Most simply put there are two glaring mistakes in this statement - the first is that we assume we know what constitutes a 'good person' and the second is that we believe we know what 'bad things' are.
There are essentially no 'bad things', there are just things and there are no 'good people' there are just people. Things and people arising and 'happening', as is the inevitable movement of the universe, the constant shift of energy from one form to another. Simple physics. Things, energy can't be created or destroyed, only transferred from one form to another.
Yet because we put everything into the context of a world that is somehow aligned around us, every thing seems to have a polarity – good, bad or neutral. That polarity is based very simply upon whether we perceive the thing happening to be in line with what we think is our direction in life, or at least what we imagine that direction should be. For most of us, certainly in the West, that direction is imagined to be 'a pain free, healthy, comfortable. long life – ideally free from death and the thought of it if possible'.
Therefore everything arising around us gets this label of good or bad. We chase the things we imagine are good and we run from the things that we imagine are bad. We are equally indifferent about the neutral, but even in that, the ignorance is essentially the same because it is still all placed in context to us.
Likewise every person has no inherent good or bad, however much we might argue so. If that was the case, ever person would be hated or loved equally. But what about say, Hitler and the Dalai Lama – surely everyone agrees that Hitler was bad and the Dalai Lama is good?
Well there are plenty of politicians and even a great number of Buddhists who very much dislike the Dalai Lama, if you don't believe me then dig into it on the web.
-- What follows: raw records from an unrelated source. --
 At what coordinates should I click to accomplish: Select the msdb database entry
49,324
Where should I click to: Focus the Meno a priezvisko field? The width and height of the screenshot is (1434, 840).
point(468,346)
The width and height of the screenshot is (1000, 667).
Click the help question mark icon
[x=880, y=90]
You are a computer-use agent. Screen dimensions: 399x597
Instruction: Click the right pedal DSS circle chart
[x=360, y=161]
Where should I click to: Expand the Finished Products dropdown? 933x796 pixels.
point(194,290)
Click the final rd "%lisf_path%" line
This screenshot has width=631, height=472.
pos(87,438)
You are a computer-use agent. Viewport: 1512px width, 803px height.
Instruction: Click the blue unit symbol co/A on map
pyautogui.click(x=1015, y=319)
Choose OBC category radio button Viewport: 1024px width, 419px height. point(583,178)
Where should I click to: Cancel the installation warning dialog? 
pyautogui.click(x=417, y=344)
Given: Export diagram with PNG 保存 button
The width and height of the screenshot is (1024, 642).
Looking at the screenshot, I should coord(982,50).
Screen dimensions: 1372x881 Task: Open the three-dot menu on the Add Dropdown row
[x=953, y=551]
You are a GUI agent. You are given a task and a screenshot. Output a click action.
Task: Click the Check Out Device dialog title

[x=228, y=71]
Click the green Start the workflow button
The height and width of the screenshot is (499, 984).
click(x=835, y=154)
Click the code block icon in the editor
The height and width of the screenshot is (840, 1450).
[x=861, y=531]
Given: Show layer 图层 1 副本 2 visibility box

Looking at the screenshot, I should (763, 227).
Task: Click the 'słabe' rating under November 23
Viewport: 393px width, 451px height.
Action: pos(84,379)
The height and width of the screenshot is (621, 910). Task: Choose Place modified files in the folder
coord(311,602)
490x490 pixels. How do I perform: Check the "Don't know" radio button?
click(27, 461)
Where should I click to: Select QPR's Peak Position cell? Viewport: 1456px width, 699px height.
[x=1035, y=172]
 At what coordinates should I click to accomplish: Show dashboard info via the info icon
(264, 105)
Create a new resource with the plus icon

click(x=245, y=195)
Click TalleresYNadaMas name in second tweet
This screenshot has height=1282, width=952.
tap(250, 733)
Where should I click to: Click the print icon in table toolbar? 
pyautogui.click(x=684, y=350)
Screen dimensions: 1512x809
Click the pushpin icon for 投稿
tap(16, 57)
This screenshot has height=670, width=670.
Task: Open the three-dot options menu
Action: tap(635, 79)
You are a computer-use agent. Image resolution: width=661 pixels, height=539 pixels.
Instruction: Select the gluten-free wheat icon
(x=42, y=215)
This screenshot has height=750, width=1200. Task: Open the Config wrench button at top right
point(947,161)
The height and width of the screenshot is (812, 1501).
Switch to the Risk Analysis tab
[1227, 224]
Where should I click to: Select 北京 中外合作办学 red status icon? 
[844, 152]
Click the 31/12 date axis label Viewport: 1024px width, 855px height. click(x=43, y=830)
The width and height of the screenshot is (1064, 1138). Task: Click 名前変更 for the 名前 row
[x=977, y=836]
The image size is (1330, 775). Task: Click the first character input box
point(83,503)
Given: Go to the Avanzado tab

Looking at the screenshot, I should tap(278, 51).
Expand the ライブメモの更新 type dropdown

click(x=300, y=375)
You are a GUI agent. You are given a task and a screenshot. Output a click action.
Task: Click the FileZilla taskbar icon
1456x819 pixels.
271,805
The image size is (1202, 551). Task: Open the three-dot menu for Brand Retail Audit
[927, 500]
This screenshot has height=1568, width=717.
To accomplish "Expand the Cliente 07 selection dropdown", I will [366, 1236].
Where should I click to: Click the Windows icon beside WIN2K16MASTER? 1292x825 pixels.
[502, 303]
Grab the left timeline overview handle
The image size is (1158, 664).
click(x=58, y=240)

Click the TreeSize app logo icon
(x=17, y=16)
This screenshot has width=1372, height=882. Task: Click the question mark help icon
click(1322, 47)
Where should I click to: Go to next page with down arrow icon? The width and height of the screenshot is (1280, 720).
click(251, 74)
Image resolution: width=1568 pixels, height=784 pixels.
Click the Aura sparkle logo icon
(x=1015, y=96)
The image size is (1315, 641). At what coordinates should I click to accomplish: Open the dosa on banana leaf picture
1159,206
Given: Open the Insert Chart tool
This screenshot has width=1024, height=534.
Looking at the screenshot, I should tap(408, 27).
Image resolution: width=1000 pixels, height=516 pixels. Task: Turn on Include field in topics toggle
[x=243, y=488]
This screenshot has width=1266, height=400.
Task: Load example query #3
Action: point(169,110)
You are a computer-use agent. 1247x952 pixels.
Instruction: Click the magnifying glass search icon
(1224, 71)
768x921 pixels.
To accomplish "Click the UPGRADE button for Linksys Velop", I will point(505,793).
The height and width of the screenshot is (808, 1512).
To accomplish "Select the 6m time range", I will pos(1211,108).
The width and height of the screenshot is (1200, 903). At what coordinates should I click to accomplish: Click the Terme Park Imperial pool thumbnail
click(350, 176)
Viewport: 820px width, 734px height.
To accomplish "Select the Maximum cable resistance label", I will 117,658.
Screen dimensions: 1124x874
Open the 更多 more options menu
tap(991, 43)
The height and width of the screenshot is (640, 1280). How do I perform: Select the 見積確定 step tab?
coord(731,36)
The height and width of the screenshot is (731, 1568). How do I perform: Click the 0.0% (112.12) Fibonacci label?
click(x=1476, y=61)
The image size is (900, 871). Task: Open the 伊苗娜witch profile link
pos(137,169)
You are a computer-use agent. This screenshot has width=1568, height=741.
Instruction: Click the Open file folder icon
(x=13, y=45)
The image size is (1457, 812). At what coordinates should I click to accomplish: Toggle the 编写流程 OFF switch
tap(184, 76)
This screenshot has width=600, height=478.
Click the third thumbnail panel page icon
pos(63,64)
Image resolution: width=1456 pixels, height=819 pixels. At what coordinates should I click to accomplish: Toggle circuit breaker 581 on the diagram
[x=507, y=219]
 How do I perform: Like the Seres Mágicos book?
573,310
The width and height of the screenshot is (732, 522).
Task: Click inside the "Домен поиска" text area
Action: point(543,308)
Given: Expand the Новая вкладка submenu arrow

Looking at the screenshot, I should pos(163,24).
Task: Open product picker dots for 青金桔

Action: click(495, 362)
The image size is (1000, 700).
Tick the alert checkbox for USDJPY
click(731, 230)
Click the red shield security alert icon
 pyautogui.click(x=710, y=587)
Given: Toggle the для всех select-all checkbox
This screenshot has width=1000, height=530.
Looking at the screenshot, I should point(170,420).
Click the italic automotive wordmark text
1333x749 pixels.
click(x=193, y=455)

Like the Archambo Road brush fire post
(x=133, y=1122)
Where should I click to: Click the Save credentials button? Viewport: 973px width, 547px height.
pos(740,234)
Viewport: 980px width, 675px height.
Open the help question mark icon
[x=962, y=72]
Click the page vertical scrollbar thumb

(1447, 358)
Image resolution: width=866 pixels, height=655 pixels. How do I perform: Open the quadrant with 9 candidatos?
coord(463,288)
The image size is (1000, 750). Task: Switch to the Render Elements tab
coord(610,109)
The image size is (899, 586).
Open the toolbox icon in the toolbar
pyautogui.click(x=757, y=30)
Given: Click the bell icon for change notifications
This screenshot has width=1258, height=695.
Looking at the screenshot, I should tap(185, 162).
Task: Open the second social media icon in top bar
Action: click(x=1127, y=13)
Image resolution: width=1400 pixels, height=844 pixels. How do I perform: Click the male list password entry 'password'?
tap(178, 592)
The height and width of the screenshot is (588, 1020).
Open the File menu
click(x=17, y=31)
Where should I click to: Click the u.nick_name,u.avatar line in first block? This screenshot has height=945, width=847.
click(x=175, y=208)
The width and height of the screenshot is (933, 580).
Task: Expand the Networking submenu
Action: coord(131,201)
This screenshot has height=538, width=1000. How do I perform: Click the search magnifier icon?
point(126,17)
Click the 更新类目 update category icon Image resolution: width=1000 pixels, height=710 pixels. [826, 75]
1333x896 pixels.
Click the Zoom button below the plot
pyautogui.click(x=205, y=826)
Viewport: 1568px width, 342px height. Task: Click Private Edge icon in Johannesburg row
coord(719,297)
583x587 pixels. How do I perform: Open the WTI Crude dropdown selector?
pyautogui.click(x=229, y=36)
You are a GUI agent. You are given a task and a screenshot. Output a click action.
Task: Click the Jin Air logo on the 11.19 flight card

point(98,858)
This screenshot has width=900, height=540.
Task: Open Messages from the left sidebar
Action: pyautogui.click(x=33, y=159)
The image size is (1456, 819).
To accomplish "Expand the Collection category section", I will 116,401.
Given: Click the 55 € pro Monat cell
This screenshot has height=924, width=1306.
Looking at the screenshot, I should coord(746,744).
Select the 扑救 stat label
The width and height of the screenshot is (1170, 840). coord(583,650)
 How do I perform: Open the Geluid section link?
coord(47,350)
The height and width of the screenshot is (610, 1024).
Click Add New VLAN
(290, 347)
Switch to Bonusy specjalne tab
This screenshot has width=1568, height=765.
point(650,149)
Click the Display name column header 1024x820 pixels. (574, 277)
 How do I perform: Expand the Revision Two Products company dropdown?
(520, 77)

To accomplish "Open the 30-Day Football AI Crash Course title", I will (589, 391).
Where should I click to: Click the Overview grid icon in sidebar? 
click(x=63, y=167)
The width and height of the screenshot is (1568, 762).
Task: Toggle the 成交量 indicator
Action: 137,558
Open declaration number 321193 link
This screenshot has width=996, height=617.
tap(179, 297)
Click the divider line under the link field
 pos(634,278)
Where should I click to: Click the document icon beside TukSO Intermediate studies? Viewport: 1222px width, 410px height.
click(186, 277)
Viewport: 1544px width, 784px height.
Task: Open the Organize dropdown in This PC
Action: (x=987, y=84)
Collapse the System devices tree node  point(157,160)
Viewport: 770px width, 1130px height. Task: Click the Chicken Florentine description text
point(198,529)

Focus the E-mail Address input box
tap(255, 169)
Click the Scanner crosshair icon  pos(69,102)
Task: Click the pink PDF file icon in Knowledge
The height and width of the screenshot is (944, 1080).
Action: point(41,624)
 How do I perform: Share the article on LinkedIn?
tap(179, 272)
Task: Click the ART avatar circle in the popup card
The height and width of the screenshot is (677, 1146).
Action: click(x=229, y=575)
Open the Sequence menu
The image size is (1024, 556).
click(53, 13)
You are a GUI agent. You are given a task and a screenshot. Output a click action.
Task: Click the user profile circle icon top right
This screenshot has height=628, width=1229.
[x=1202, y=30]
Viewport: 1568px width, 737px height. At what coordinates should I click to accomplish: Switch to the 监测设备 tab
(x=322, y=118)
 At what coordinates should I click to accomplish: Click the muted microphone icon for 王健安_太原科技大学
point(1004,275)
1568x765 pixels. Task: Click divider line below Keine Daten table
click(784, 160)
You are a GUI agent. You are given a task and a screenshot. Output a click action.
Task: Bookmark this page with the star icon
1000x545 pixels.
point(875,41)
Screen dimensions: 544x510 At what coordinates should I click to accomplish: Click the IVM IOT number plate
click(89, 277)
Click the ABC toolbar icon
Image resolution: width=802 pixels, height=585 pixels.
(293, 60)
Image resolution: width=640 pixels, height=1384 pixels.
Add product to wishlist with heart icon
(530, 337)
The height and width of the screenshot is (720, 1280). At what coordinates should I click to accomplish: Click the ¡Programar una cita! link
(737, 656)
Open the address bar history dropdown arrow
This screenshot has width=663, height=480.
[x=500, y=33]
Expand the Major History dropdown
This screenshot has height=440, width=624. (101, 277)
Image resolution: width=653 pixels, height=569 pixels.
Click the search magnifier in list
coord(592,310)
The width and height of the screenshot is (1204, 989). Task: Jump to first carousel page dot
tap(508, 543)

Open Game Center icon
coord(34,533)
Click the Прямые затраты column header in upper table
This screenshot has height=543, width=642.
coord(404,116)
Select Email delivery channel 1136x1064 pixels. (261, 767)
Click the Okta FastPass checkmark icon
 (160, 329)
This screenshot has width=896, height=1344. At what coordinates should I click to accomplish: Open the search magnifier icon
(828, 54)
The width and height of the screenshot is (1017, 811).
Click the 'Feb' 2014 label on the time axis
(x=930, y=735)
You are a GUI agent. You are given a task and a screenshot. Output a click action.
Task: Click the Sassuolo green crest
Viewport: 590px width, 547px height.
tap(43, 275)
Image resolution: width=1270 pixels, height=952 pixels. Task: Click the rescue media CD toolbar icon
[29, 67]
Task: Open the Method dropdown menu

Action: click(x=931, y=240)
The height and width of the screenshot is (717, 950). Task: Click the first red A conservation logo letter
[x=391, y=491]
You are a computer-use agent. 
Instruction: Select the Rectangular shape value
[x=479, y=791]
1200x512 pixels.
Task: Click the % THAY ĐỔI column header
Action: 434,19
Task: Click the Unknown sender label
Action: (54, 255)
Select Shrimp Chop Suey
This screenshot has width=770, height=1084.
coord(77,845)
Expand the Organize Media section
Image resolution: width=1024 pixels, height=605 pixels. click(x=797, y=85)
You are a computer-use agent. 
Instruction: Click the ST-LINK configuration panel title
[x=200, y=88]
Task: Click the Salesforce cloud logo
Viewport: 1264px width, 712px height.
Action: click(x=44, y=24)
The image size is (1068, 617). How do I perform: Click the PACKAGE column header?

Hitler was no doubt responsible for terrible atrocities, but you could also say that he was loved by many, however deluded we imagine that to be. You could also say that from that awful period of war came 75 years of so far of relative peace in Europe – a continent of so many cultures, languages and religions. Of course it also led to greater confrontation in places such as the Middle East after they were carved up. Nothing is ever cut and dry simple.
So another 365 days have passed since this time in 2019. In those 365 days the sun has risen every morning and set each evening, totally unaffected by the trivial concerns of man.
Many will consider it to have been the most awful year ever, there seem to be many also who enjoyed the lockdown periods, the moment to finally disengage with the rush and stress that is the hamster wheel of modern living.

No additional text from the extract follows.